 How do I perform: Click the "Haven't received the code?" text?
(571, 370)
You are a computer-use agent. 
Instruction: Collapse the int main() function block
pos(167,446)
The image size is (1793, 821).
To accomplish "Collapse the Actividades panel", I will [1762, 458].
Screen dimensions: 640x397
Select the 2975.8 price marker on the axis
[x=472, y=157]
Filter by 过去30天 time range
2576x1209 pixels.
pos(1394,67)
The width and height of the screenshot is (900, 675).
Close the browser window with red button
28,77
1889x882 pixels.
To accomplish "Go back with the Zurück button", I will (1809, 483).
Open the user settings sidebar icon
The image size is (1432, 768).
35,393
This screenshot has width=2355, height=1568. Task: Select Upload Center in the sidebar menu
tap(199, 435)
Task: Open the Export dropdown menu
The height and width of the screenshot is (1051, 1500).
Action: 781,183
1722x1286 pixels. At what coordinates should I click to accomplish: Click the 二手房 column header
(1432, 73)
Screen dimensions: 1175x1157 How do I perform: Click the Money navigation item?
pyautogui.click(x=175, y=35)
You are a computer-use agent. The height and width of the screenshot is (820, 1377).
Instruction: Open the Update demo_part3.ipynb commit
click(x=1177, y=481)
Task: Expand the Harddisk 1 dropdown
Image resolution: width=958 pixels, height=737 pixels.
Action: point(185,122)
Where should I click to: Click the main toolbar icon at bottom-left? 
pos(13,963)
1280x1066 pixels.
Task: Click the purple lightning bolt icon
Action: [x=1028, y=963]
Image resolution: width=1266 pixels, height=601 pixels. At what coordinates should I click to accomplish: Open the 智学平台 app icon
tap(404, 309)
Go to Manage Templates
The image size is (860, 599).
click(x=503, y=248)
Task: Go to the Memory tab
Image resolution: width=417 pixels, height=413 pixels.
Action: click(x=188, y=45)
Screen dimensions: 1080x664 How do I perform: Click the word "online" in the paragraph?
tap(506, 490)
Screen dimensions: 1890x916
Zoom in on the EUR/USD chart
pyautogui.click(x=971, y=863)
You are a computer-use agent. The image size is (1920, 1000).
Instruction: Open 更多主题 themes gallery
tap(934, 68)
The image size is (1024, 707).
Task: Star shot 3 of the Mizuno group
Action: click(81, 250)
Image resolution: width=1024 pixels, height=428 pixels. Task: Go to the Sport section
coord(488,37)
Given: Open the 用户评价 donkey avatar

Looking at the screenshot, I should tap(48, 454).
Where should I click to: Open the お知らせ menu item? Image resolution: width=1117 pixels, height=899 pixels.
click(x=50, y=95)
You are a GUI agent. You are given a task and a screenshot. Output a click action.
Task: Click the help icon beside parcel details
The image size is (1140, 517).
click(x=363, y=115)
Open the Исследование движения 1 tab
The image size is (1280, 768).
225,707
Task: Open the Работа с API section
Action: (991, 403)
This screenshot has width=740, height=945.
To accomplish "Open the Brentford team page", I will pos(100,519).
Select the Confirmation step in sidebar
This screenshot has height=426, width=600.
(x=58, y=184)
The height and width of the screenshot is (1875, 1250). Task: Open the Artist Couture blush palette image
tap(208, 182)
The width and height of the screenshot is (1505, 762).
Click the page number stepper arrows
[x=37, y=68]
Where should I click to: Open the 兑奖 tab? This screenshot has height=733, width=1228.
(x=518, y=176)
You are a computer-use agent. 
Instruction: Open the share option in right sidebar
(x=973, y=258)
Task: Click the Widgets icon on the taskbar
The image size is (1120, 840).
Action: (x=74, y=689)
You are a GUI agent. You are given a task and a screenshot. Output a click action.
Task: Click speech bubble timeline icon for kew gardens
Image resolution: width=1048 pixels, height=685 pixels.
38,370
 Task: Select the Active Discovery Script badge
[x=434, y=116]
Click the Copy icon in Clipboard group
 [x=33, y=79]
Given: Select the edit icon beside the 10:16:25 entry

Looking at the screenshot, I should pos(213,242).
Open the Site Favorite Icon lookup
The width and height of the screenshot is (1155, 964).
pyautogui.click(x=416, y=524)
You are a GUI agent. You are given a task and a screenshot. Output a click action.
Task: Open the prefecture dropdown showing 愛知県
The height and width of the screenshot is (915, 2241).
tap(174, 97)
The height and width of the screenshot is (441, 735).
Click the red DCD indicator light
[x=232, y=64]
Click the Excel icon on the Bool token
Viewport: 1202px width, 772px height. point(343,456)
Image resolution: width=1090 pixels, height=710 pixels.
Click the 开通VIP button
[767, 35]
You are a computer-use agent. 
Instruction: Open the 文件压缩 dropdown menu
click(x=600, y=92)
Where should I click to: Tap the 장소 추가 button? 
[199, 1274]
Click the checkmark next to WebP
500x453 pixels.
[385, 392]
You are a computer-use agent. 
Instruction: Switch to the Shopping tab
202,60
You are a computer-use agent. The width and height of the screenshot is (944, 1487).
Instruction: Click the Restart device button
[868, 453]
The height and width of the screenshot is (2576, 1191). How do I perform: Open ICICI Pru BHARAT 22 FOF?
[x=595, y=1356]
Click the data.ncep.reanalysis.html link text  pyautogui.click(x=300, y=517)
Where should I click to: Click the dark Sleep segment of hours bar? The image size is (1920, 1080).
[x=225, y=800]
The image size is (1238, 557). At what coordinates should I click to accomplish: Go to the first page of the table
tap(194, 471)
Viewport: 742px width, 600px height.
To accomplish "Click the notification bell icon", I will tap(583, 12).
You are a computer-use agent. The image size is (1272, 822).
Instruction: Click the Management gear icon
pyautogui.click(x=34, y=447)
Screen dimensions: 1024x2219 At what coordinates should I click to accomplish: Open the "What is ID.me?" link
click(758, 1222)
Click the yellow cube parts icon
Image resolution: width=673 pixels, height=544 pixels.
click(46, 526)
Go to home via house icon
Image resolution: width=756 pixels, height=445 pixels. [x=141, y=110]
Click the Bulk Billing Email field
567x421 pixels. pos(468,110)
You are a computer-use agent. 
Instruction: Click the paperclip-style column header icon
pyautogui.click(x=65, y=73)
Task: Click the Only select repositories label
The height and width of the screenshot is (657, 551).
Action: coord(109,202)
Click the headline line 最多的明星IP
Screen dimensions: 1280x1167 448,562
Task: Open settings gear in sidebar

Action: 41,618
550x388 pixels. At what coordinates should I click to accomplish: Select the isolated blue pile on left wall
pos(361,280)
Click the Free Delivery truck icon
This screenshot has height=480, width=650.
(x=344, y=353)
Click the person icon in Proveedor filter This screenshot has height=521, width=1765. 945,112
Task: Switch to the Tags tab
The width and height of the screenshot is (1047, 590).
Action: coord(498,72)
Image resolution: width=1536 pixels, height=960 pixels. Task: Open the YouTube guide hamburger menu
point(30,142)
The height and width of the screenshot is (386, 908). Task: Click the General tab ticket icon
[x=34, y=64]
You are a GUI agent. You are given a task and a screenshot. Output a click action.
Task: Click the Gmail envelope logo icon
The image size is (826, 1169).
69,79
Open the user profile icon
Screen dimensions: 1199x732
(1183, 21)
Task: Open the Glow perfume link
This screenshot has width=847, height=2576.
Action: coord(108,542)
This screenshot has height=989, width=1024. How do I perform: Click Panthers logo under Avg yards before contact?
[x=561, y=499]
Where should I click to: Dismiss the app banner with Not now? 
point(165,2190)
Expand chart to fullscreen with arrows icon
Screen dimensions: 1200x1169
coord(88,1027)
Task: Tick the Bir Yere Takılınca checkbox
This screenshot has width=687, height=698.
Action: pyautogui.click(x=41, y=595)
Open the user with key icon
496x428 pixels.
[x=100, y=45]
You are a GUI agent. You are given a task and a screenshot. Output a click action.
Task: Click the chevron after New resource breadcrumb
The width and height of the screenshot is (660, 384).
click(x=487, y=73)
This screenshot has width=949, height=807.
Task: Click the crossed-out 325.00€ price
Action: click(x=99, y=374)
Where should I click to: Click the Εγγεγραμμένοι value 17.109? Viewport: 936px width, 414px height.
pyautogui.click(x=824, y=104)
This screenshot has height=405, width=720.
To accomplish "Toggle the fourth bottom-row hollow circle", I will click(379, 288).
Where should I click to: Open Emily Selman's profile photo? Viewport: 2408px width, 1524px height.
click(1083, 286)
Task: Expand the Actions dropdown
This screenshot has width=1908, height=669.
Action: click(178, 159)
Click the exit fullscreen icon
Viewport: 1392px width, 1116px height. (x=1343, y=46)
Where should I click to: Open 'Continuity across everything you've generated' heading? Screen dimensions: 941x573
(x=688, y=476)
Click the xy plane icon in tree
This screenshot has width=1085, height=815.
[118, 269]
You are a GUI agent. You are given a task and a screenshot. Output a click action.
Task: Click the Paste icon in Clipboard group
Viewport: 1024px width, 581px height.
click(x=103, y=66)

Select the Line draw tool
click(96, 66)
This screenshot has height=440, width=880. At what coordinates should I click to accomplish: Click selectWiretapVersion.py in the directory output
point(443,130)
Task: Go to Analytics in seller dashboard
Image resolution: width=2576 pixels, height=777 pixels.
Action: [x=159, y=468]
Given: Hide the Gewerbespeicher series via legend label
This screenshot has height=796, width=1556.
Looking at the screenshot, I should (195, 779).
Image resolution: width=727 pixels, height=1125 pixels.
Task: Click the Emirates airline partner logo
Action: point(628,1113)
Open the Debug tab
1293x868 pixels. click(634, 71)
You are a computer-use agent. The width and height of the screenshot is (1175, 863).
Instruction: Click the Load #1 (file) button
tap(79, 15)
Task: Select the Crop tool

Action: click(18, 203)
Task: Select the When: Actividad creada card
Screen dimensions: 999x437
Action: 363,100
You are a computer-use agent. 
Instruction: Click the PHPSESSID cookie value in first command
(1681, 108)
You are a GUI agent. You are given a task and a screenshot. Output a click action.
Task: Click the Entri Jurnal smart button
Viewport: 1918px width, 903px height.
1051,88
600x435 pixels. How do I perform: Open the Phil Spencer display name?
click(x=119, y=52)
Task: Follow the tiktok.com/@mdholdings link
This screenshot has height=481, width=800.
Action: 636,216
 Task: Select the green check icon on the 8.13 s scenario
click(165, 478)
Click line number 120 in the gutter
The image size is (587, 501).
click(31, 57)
- - -
:: Instructions to follow ::
Note every line in the material with "Expand" and copy it.

:: Completed exercise ::
Task: Expand the Harddisk 1 dropdown
Expand chart to fullscreen with arrows icon
Task: Expand the Actions dropdown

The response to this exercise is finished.